Bywa, że ma dosyć. Takie chwile jednak szybko mijają, zwłaszcza, gdy po wielu trudach udaje się wykonać kolejny arcytrudny układ. – Uwielbiam to poczucie, gdy np. po salcie do tyłu zamiast na pupę ląduję na nogi – tłumaczy. Jak zaznacza, w przygodzie z pole dance nie chodzi jedynie o przekroczenie granic fizycznych, lecz i pokonanie barier psychicznych. – Często przed zawodami dopada mnie stres. Boję się porażki. W duecie bardziej niż o siebie, martwię się bezpieczeństwo mojej partnerki – mówi Kasia. Niewiele brakowało, by doszło do wypadku podczas mistrzostw w Pradze. – Trzymałam Karolinę do góry nogami za plecy, a on w tym czasie schodziła w szpagat.

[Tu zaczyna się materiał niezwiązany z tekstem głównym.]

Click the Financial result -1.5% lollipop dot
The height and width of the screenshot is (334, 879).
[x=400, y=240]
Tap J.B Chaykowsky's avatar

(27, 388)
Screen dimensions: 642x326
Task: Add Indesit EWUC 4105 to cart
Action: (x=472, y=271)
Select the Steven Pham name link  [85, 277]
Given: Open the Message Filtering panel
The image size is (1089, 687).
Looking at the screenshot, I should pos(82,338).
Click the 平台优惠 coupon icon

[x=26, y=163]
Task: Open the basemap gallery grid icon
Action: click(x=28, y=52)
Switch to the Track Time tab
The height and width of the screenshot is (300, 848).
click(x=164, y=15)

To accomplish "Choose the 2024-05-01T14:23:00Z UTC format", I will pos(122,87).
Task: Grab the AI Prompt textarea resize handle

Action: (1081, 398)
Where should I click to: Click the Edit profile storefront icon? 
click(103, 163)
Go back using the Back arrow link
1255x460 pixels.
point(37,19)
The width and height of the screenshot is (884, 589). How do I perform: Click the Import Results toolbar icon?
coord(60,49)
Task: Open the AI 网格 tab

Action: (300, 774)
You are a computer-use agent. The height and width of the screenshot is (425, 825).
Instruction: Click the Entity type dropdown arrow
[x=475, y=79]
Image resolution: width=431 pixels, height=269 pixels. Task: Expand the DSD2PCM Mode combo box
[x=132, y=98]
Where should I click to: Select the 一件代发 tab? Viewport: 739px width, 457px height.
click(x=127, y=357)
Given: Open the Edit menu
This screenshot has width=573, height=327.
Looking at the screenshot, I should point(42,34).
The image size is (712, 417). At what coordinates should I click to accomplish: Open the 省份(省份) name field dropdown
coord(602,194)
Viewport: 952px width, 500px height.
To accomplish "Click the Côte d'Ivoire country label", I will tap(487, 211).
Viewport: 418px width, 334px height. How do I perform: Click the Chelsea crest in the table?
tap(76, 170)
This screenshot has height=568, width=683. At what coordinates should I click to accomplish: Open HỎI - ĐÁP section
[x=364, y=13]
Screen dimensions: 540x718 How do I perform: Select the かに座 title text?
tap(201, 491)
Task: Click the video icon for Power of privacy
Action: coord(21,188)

Rura nas za szybko wykręciła i już oczami wyobraźni widziałam, jak Karolina leci w dół. W ostatniej chwili udało mi się jednak wyratować sytuację i nawet nikt nie zauważył – wspomina Kasia.
Na tych mistrzostwach dziewczyny zdobyły złoto.
– Co się czuję, gdy się wchodzi na piedestał?
– Cholerną dumę. W takich chwilach zdajesz sobie sprawę, że wykonałam kawał roboty.
– Nic ponad to?
– No dobra, dopadają mnie też trochę odczucia patriotyczne. Przecież na takie zawody zjeżdżają się zawodnicy z całego świata.
„Haters gonna hate”
Skomplikowane układy akrobatyczne to nie jedyne trudności, z którymi na co dzień stykają się zawodniczki pole dance. Muszą też niekiedy stawiać czoło stereotypom, jakie funkcjonują na temat tej dyscypliny w społeczeństwie.
– Czy otwiera się nóż w kieszeni, gdy słyszysz, że pole dance to taniec striptizerek?
– Tak myślą ludzie, którzy nie mają pojęcia o pole dance. Na początku zażarcie z tym walczyłam. Dziś uznaję, że jest to walka z wiatrakami.
– A co z tymi, którzy wytykają wam „zbyt duże bary”?
– Wtedy odpowiadam: wolę mieć ładnie zarysowane mięśnie, niż powiewającą na wietrze firankę
Jak przyznaje Kasia, takie opinie spotykają się coraz rzadziej, a pole dance zyskuje nad Wisłą rzesze nowych zwolenników. Kiedyś były to głównie większe miasta. – Dziś prowadzę warsztaty także w takich miastach, jak Opole, Sosnowiec czy Mielec – tłumaczy Kasia. Przyznaje, że to właśnie praca z ludźmi sprawia jej największą przyjemność. – Lubię ludzi z pasją. Uwielbiam obserwować ich postępy i mieć świadomość, że odbywa się to nie bez mojego udziału – przyznaje Kasia. – Lubię też momenty, kiedy wyruszam w trasę po Polsce. Wsiadam w auto, włączam ulubioną muzykę i się odcinam od codzienności. Jest to taki moment dla mnie – dodaje. Co wtedy myśli? – Że wszystkie wysiłki nie były po nic, że nie nigdy nie można się poddawać – mówi Kasia.